Of course it’s a process of of trial and error, at least for me, but I like using words, and now I think I have a better understanding of what the machine gets and what it doesn’t.
I use AI to make the kind of images that would be difficult or impossible for me to craft in the real world.
I feel it’s exactly the opposite of photography, you only have to use words to make the images come true, the impossible buildings or scenery appears, you can make portraits of people who don’t actually exist, and the artificial neural network can even surprise you.
What does it means for photography ? I can only offer a personal answer.
“If I should be short on words
And long on things to say”
I started to take photography seriously when I realized it was an operative means for me to be creative and avoid the use of words, which was crucial for me at the time.
I fell in love with the silent mystery of photography.
It works with the simple magic of framing a point of view of reality, at a specific place and time. It summons a strange alchemy around what is true and what is not, what is obvious and what is hidden.
The very fact of actually being there is what makes it work.
Now that anything can easily and convincingly be visually faked, I feel there’s a future for a photography that centers around authenticity. It’s a relief actually. Look at the success of BeReal, the emergence of encrypted protocols to guarantee the integrity of the files for photojournalists, and the fall of Instagram, the symbol of the fake alter-ego era.
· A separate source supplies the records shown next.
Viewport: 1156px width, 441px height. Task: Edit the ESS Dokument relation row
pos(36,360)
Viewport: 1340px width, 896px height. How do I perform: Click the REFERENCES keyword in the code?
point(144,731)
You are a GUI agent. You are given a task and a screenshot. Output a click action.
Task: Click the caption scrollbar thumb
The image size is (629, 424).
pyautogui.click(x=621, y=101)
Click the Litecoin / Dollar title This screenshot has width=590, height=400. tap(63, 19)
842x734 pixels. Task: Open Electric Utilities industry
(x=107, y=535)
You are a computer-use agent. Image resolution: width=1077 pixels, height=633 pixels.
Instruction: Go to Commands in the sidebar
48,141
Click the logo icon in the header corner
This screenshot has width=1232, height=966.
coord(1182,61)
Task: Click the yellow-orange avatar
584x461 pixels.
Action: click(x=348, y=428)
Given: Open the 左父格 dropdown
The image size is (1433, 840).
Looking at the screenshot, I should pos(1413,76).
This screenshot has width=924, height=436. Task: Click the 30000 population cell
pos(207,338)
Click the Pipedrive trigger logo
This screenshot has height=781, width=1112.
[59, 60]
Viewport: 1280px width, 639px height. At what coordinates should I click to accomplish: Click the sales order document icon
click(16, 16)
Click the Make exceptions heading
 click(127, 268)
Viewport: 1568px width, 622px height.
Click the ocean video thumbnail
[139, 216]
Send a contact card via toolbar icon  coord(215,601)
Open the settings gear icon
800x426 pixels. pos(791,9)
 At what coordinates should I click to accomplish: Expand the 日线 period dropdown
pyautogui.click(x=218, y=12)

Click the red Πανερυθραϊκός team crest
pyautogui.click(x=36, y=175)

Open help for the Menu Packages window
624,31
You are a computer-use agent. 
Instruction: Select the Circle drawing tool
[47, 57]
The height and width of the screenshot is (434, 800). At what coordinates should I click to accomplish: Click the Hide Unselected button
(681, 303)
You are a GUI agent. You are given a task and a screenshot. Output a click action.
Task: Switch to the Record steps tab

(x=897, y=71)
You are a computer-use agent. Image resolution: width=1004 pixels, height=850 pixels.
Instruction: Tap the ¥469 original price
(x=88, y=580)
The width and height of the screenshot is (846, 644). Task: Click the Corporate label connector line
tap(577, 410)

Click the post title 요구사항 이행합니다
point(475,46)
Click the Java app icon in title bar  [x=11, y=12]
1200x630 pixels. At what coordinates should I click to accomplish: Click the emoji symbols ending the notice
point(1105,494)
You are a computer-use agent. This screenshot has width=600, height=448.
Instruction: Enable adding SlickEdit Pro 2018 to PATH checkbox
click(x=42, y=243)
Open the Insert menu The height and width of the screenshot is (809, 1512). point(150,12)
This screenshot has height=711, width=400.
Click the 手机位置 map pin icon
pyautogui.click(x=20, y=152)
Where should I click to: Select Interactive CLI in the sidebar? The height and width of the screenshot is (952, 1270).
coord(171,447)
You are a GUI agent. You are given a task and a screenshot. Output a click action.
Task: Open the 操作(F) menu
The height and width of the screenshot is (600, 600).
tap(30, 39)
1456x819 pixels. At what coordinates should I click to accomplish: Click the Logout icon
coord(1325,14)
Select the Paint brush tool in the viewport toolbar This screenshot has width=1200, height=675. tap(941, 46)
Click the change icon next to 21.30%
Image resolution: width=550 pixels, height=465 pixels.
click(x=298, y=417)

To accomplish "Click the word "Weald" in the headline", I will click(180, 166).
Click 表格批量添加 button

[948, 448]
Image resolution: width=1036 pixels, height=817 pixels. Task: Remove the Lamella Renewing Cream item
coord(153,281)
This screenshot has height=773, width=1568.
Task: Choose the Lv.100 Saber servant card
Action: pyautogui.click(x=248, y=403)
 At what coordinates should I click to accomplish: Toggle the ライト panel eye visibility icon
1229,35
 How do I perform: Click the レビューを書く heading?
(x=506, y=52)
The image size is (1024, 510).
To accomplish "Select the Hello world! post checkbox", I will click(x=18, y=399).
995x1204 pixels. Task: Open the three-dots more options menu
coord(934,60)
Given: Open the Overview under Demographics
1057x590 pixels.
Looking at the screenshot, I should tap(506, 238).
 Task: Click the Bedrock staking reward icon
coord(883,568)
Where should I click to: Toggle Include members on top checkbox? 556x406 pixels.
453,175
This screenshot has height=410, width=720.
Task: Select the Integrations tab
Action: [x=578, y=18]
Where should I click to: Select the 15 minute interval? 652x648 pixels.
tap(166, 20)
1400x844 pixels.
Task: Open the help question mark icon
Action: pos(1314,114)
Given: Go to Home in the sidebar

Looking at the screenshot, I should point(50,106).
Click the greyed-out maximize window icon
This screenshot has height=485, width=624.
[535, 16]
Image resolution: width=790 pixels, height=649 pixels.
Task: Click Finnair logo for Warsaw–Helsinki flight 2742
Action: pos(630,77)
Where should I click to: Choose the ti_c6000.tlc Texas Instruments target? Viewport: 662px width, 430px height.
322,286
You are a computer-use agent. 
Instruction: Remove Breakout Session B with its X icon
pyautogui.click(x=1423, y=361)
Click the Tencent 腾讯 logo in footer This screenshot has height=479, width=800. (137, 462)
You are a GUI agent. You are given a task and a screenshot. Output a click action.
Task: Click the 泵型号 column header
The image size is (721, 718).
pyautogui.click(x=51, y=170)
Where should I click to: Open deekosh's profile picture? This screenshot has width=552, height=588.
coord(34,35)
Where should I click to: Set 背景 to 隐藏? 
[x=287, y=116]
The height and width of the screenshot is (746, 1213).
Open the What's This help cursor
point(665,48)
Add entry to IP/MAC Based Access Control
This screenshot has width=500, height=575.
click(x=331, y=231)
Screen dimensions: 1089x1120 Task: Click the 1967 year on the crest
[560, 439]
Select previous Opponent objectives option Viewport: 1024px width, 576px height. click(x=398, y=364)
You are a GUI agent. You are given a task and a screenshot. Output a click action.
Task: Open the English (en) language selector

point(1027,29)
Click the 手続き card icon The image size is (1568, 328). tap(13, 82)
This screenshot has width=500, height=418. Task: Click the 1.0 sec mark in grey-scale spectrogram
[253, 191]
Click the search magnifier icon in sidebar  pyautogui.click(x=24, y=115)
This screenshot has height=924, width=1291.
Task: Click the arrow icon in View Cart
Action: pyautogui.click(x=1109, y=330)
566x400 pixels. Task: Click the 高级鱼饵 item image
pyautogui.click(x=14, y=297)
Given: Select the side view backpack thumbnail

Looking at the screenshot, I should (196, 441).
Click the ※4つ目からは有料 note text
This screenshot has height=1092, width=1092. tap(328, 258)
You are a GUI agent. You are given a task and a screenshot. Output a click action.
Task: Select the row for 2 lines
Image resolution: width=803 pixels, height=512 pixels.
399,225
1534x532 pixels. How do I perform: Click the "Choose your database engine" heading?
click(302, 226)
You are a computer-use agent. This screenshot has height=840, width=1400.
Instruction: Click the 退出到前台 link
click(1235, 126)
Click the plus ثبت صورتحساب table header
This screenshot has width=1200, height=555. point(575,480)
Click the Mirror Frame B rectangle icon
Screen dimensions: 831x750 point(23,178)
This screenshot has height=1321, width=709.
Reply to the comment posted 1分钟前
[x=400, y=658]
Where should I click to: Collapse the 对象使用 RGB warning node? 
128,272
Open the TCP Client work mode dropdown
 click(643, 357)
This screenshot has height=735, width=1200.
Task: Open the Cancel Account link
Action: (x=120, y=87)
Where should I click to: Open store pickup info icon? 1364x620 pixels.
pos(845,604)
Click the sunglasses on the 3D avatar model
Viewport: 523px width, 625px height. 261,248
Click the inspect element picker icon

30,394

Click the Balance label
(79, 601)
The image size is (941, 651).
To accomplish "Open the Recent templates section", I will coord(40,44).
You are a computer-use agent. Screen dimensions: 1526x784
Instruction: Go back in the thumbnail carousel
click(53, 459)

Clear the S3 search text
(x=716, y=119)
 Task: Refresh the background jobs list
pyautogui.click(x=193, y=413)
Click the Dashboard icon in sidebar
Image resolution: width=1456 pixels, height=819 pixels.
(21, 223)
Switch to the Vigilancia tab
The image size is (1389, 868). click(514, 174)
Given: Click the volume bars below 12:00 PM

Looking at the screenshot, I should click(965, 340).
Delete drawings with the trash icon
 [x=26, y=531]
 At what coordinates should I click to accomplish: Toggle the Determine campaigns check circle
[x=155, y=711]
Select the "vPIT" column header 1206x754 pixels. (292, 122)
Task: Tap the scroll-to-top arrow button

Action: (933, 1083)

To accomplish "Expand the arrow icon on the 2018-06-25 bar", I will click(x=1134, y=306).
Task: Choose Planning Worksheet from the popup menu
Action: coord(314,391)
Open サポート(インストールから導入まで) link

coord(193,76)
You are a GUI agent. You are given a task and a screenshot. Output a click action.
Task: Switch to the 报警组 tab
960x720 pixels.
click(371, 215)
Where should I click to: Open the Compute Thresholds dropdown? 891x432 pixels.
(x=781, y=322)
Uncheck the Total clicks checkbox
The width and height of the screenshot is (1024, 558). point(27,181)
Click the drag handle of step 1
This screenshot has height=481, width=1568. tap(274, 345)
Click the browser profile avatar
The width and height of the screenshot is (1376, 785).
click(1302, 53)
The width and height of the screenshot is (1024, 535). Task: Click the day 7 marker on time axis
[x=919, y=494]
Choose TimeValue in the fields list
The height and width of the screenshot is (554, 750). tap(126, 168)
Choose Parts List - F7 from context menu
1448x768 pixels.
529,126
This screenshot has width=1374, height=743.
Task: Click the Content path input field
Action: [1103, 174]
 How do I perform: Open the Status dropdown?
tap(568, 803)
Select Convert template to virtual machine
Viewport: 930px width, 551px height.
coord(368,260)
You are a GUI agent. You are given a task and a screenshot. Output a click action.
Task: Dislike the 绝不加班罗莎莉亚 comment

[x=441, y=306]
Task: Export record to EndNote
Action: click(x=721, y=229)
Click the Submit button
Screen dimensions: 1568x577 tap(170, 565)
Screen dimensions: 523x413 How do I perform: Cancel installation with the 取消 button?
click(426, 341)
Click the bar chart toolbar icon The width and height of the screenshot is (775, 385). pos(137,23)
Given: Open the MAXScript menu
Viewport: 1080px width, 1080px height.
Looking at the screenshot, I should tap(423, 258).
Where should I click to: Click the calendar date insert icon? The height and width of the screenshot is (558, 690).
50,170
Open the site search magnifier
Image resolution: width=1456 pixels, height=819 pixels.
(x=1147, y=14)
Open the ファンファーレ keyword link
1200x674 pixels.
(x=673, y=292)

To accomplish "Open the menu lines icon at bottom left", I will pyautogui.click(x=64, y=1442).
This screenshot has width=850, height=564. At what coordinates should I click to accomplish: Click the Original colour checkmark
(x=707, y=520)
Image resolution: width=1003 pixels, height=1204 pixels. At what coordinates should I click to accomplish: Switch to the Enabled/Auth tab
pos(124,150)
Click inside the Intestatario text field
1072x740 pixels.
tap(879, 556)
I feel there is a way forward there for art photographers too.
If nothing else, AI generated images make me feel I want to concentrate more on the essential, thematic aspect of my photography.
“And I'm lost, behind
The words I'll never find
And I'm left behind
As seasons roll on by”
The more I’m writing these newsletters, the more I think I might have found a way to write texts accompanying my photos.
The following ones were taken recently. The water ones were taken at the end of August in the Gorges du Tarn, and the fire ones were taken last week in Figeac.
This last one was taken in the house of the three sisters, on the hidden hill, right after the autumn equinox.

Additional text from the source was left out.